======== GIVEN DATA

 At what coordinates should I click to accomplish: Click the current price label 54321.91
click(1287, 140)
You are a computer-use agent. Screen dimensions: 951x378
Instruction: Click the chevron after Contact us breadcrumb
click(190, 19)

================
======== GIVEN DATA

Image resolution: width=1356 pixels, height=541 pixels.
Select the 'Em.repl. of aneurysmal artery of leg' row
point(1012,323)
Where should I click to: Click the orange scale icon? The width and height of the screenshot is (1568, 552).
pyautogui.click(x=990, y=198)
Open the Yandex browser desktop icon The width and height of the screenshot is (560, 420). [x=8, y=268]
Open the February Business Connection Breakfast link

================

• [TASK ITEM]
Select every line of the records holding the string "Open".

• [TASK OUTPUT]
Open the Yandex browser desktop icon The width and height of the screenshot is (560, 420). [x=8, y=268]
Open the February Business Connection Breakfast link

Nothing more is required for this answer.